Midway through a week before the most highly-anticipated Final Four in years, let’s do a reset on each of the four teams still standing. Today’s victims: Michigan State and Wisconsin (later this afternoon).
How Sparty Got Here
East Region Champions. Michigan State beat #10 seed Georgia in its NCAA Tournament opener before using superb defense and key coaching adjustments to stun #2 seed Virginia in the Round of 32. From there, it was off to Syracuse where the Spartans edged #3 seed Oklahoma in the Sweet Sixteen and overcame an eight-point halftime deficit by beating Louisville in overtime to punch a surprising but well-earned ticket to Indianapolis.
Tom Izzo. Izzo’s remarkable run of March success has been well-documented. He’s now tied with Rick Pitino and Roy Williams for fourth all-time with seven Final Four appearances – three of which came as a #5 seed or worse. His .742 NCAA Tournament winning percentage and 46 total victories rank fifth among active coaches. By defeating Louisville last Sunday, Izzo notched his 13th win over a higher seed in the Big Dance – the most such victories all-time – while improving to 20-4 in the second game of an NCAA Tournament weekend, also one of the finest marks ever. Simply put, Michigan State’s 20th-year leader is masterful in the third month of the year.
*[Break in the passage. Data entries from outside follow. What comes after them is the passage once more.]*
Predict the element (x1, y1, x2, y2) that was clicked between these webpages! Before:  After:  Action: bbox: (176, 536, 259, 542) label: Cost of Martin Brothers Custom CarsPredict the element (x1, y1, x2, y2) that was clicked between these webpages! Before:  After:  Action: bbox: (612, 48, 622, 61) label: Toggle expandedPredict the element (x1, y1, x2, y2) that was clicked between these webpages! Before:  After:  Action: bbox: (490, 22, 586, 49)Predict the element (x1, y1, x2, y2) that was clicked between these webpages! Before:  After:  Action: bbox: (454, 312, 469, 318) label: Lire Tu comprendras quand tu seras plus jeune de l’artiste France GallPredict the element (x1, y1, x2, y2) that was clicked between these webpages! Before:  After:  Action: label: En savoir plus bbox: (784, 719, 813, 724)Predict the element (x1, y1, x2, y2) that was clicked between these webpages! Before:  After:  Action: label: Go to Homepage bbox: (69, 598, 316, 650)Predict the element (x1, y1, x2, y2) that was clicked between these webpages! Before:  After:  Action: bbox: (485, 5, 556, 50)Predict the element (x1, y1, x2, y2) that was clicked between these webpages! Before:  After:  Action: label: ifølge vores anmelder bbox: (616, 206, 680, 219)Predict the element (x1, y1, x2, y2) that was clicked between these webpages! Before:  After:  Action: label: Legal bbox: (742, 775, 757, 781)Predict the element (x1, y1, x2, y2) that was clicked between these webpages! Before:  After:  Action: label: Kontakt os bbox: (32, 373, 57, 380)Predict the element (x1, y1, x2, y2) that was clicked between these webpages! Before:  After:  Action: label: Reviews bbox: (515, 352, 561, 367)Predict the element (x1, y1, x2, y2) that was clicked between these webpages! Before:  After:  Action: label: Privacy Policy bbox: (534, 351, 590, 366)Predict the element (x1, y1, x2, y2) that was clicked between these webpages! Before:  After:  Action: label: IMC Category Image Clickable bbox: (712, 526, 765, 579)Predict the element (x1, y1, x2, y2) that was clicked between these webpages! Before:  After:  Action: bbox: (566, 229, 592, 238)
At 17.8 seconds per possession, Michigan State is among the more uptempo offensive teams in the country and ranks second behind only Kentucky among Final Four units. The Spartans are more than willing to get out in transition, finish near the rim or locate open shooters – like transfer Bryn Forbes (43.5% 3FG) – on the wing. In the half-court, Izzo’s club moves the ball very well (seventh-highest assist rate in college basketball), takes a healthy number of perimeter jumpers and likes to run ball-screen and pick-and-roll action as the shot clock wanes. Defensively, Michigan State applies some man-to-man ball pressure and tries to limit both easy looks in the paint and second-chance opportunities (72.9% DReb). Only three teams in college basketball forced its opponents into longer offensive possessions this season (20.1 seconds per trip).